(Problem statement): Only these lines should appear, exactly: the one containing "This screenshot has width=929, height=430." and every line after it through the end of the material below.

(Excerpted data):
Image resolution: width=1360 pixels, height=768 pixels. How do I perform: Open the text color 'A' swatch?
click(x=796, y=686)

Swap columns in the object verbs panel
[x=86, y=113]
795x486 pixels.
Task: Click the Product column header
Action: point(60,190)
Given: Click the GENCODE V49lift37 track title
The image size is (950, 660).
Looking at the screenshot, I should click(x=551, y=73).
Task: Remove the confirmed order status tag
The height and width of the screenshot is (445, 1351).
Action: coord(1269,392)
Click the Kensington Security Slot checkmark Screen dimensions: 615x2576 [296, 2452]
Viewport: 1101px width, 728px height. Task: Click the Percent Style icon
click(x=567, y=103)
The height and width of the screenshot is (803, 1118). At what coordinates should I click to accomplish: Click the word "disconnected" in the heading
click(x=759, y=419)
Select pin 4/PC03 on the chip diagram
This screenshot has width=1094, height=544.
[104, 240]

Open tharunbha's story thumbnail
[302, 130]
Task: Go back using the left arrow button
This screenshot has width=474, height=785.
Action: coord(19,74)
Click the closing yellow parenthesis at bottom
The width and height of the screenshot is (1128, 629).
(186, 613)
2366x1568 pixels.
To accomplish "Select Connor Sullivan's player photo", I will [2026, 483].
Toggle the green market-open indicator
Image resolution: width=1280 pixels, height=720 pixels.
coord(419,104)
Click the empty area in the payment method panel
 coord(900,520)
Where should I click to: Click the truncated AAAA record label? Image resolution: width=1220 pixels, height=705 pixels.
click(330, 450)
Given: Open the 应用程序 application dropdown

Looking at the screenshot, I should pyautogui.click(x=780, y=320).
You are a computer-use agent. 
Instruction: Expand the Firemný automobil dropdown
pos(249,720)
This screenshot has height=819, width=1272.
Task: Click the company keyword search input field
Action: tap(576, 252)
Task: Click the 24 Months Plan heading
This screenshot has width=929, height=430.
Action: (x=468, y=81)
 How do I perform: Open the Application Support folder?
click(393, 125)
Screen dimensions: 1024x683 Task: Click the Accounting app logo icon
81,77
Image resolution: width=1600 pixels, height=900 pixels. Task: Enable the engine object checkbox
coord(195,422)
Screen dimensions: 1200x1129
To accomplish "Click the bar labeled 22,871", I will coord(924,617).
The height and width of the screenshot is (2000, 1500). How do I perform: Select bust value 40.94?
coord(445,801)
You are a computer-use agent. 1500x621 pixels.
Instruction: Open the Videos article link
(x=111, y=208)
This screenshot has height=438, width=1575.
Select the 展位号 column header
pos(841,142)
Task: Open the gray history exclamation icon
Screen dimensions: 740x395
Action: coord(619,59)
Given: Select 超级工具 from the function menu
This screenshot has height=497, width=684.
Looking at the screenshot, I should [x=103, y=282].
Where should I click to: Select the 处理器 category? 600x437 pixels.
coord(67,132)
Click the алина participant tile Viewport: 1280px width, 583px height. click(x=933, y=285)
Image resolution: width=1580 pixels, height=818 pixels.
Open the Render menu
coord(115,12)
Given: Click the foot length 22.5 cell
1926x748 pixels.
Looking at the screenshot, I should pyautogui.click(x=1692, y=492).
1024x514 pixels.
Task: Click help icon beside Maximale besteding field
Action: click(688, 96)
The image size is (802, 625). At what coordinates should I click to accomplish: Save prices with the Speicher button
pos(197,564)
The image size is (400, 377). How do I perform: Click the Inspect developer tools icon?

(Answer for this exercise):
This screenshot has width=929, height=430.
Action: (x=468, y=81)
 How do I perform: Open the Application Support folder?
click(393, 125)
Screen dimensions: 1024x683 Task: Click the Accounting app logo icon
81,77
Image resolution: width=1600 pixels, height=900 pixels. Task: Enable the engine object checkbox
coord(195,422)
Screen dimensions: 1200x1129
To accomplish "Click the bar labeled 22,871", I will coord(924,617).
The height and width of the screenshot is (2000, 1500). How do I perform: Select bust value 40.94?
coord(445,801)
You are a computer-use agent. 1500x621 pixels.
Instruction: Open the Videos article link
(x=111, y=208)
This screenshot has height=438, width=1575.
Select the 展位号 column header
pos(841,142)
Task: Open the gray history exclamation icon
Screen dimensions: 740x395
Action: coord(619,59)
Given: Select 超级工具 from the function menu
This screenshot has height=497, width=684.
Looking at the screenshot, I should [x=103, y=282].
Where should I click to: Select the 处理器 category? 600x437 pixels.
coord(67,132)
Click the алина participant tile Viewport: 1280px width, 583px height. click(x=933, y=285)
Image resolution: width=1580 pixels, height=818 pixels.
Open the Render menu
coord(115,12)
Given: Click the foot length 22.5 cell
1926x748 pixels.
Looking at the screenshot, I should pyautogui.click(x=1692, y=492).
1024x514 pixels.
Task: Click help icon beside Maximale besteding field
Action: click(688, 96)
The image size is (802, 625). At what coordinates should I click to accomplish: Save prices with the Speicher button
pos(197,564)
The image size is (400, 377). How do I perform: Click the Inspect developer tools icon?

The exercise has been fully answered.